-- REQUIREMENT --
Starting at the line that contains "You are a computer-use" and continuing through the end of the records, rewrite those lines with "agent" swapped for "assistant" and everything else left unchanged. Leave the pictures out of your answer.

-- DATA SHOWN --
■ ■ ■

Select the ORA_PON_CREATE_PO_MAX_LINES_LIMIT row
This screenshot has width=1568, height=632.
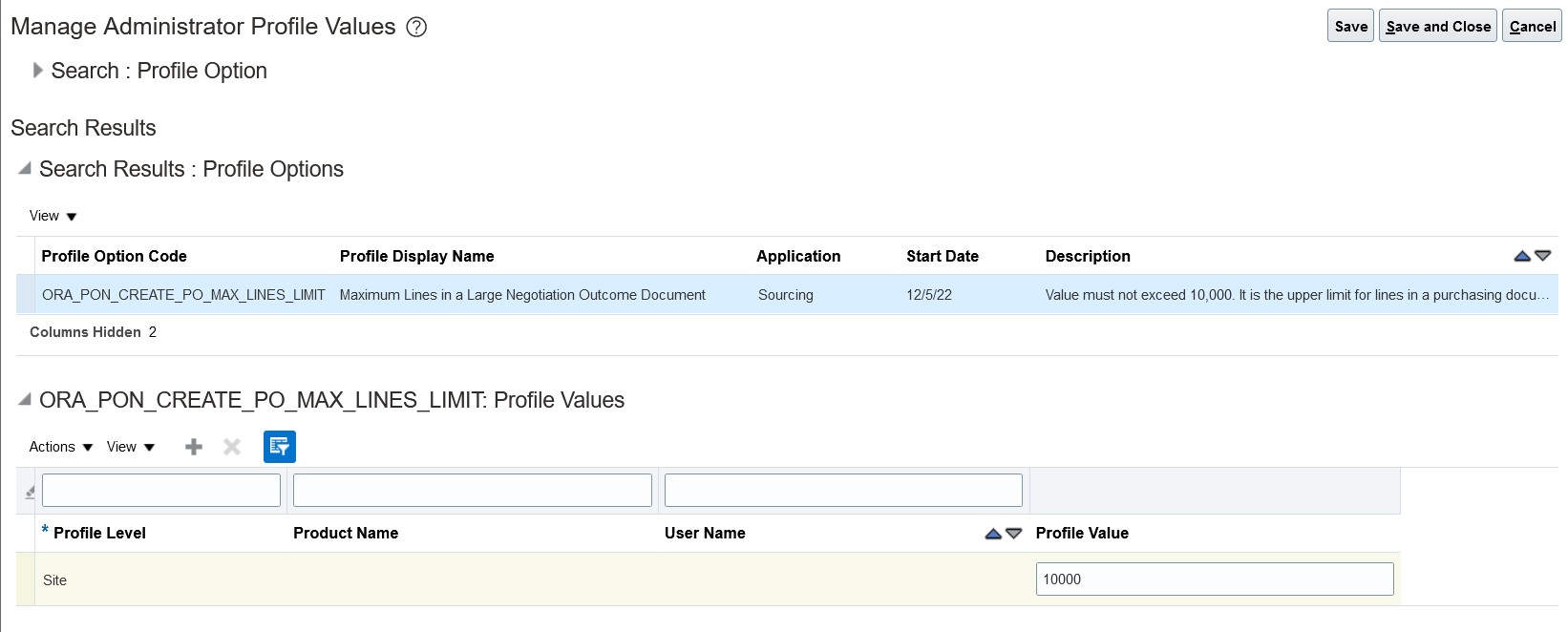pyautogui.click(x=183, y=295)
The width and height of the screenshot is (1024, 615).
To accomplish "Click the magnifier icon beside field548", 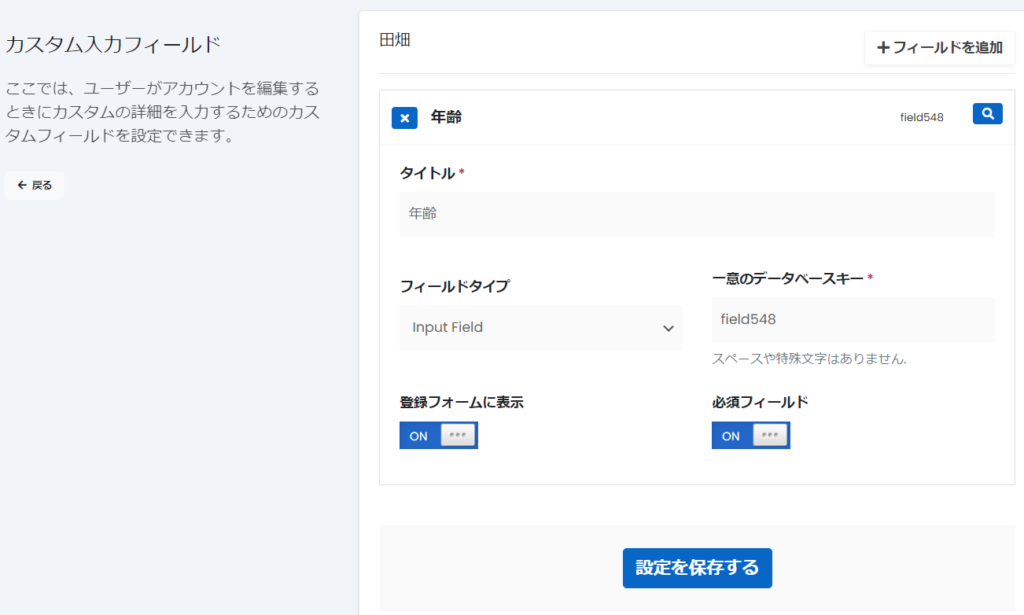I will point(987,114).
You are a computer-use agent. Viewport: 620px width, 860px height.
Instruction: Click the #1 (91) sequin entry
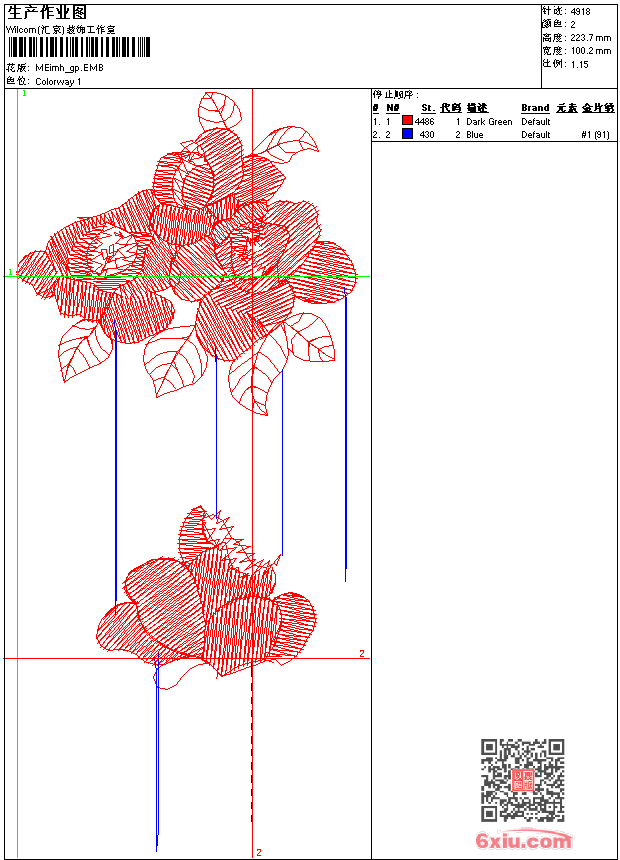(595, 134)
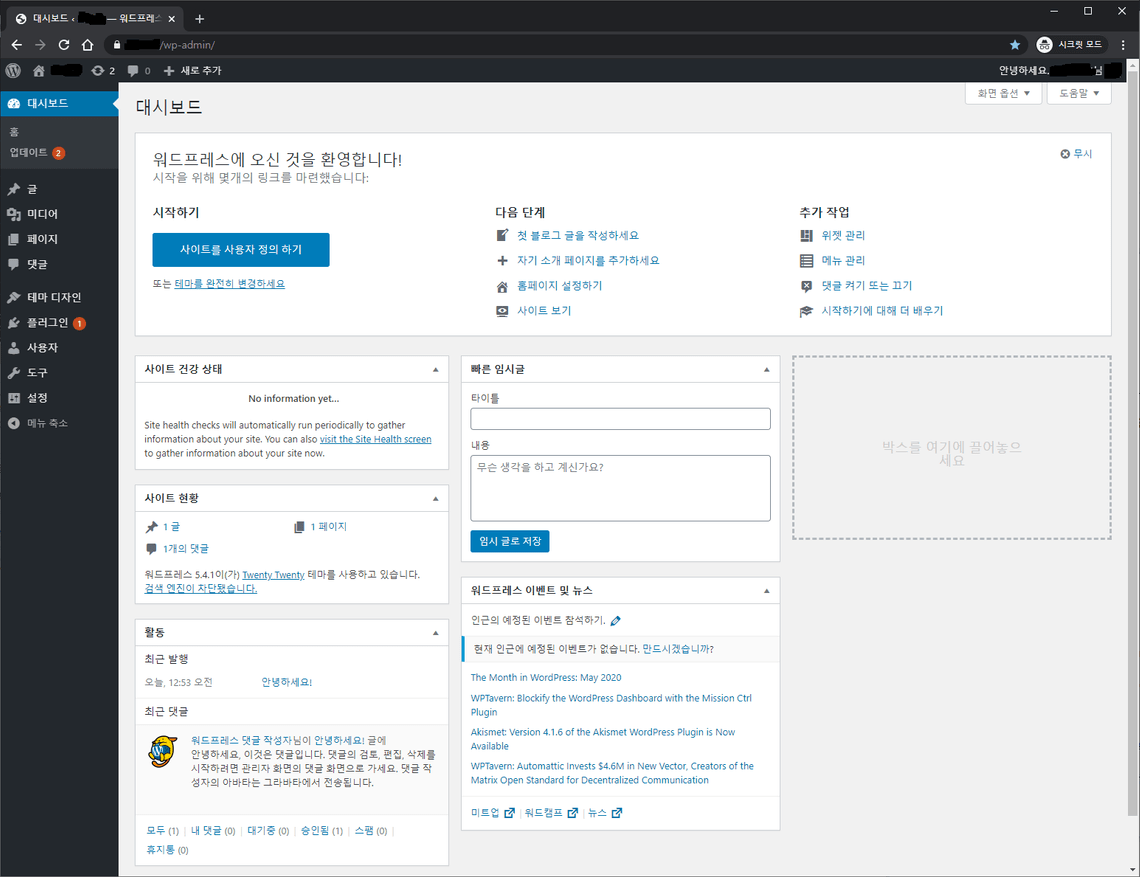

■ ■ ■

-- SOLUTION TO THIS PROBLEM --
You are a computer-use assistant. Viewport: 620px width, 860px height.
Instruction: Click the #1 (91) sequin entry
(595, 134)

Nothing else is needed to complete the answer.